Stored records:
■ ■ ■ ■ ■

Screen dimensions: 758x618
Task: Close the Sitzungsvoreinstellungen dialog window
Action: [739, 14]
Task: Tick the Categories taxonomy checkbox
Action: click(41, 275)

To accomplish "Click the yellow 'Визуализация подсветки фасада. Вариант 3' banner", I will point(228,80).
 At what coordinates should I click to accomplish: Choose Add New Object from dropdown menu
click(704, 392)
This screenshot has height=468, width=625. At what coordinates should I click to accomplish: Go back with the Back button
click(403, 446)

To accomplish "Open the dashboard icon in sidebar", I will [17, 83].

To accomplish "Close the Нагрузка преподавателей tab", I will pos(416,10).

■ ■ ■ ■ ■

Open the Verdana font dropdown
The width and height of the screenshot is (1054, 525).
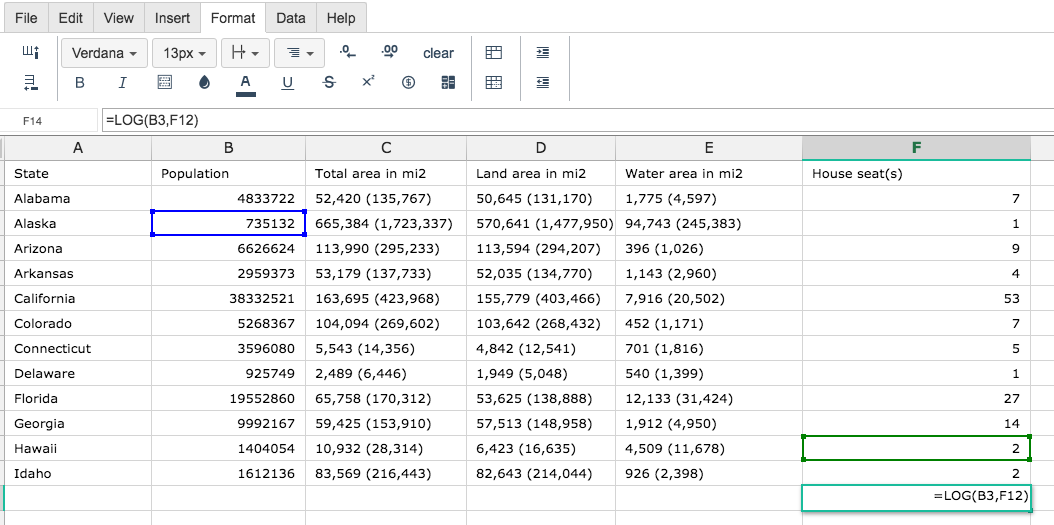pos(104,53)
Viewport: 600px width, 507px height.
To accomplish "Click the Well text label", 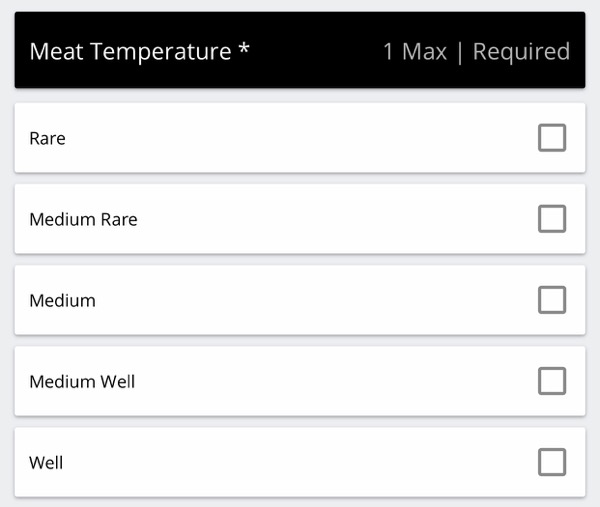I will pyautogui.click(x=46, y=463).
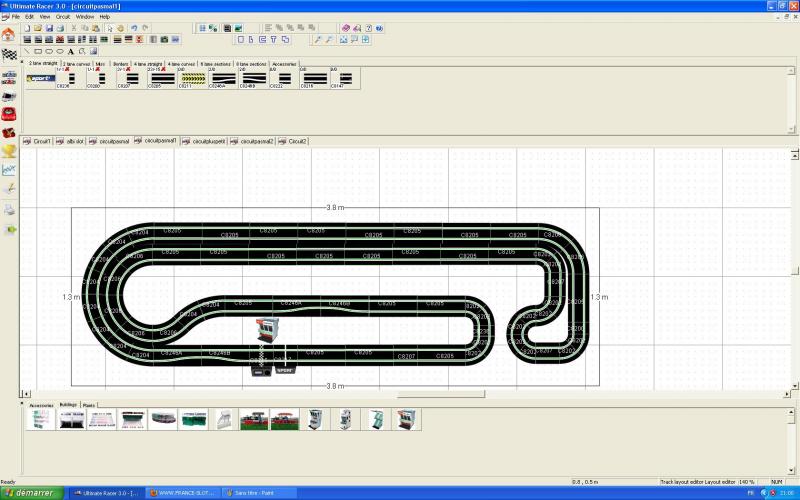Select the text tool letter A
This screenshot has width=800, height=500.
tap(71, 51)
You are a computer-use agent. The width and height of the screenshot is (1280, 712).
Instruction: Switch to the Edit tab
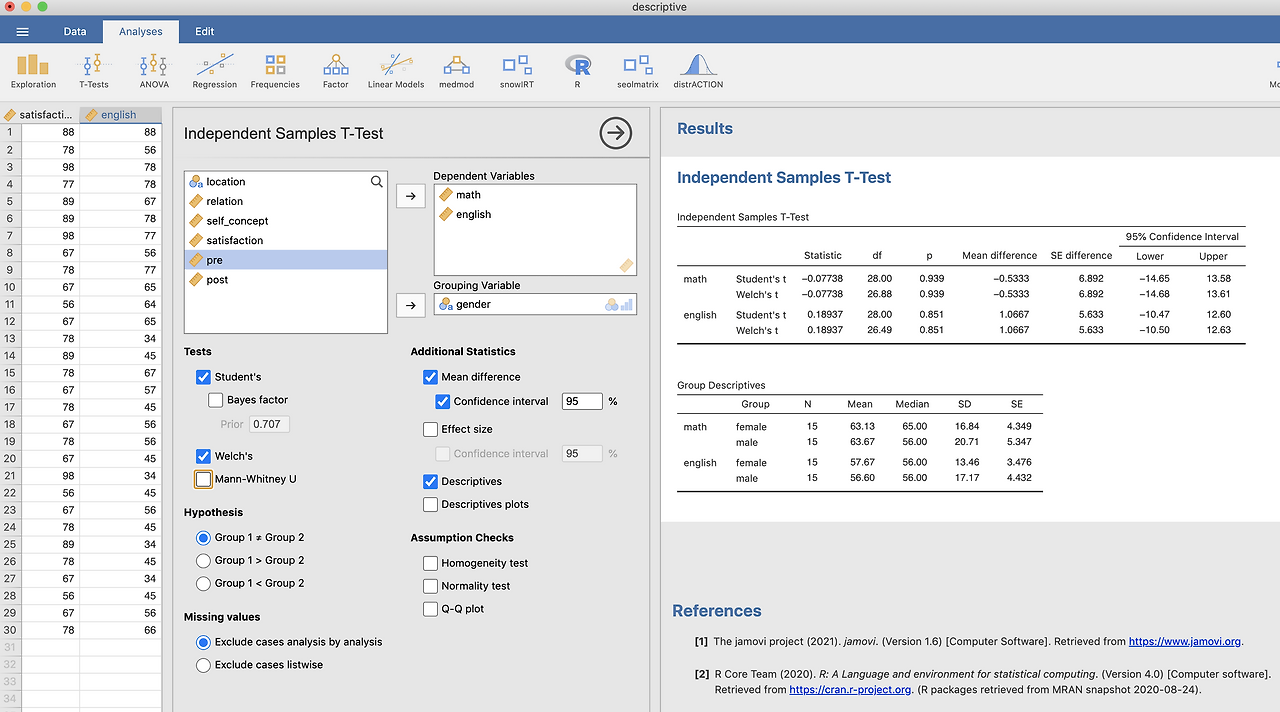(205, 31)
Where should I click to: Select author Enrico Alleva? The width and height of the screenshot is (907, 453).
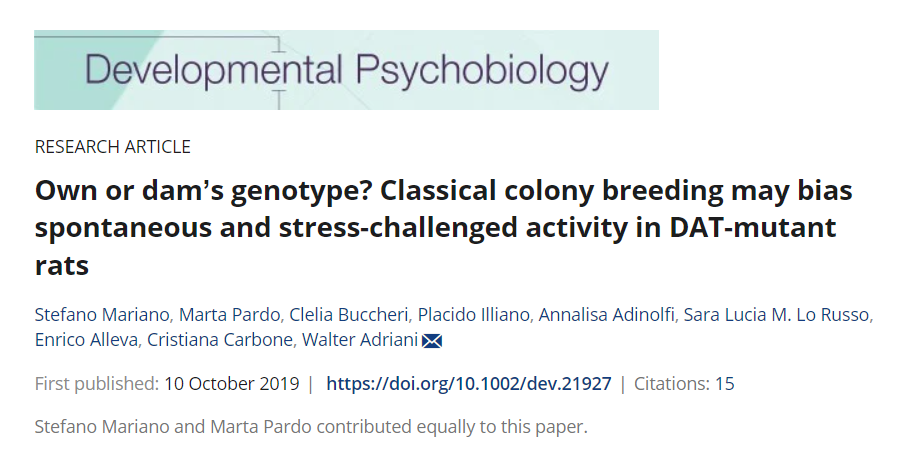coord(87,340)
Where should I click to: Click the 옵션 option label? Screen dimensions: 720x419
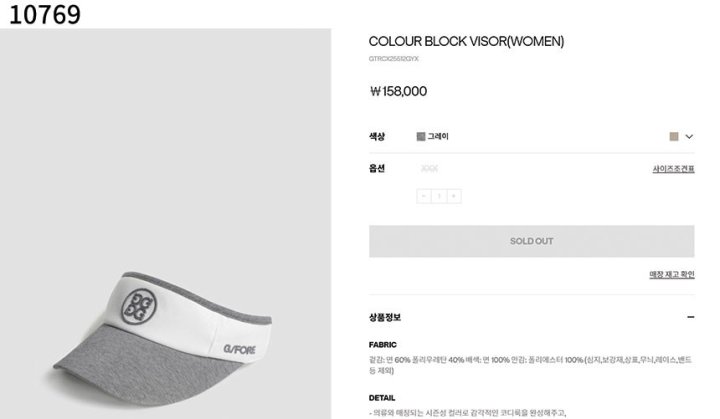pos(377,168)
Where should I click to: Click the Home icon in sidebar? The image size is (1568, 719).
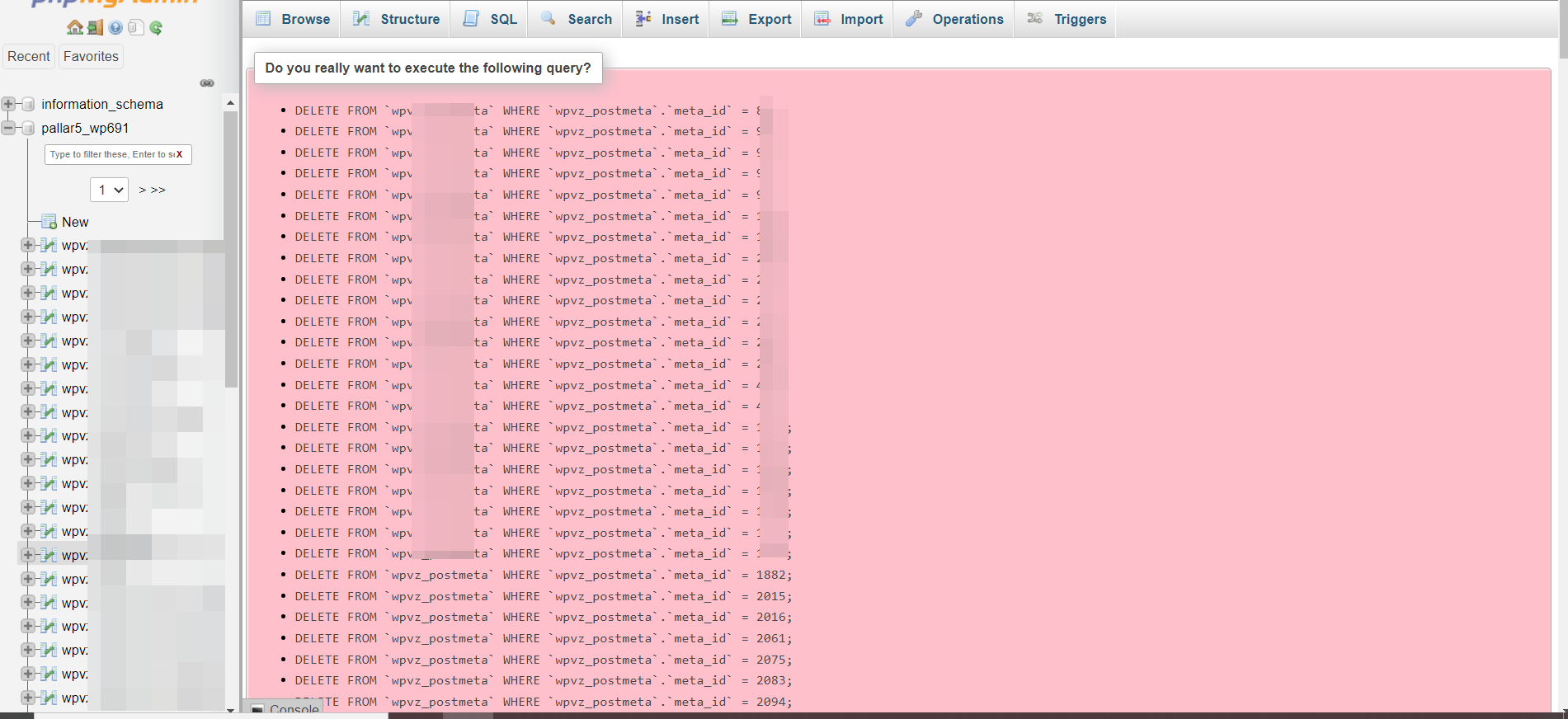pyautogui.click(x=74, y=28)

■ ■ ■ ■ ■

**WORK REQUEST**. Would you copy out every line in the records that includes the string "Open"?

**ANSWER SPACE**.
To accomplish "Open the dashboard icon in sidebar", I will [17, 83].
Open the Verdana font dropdown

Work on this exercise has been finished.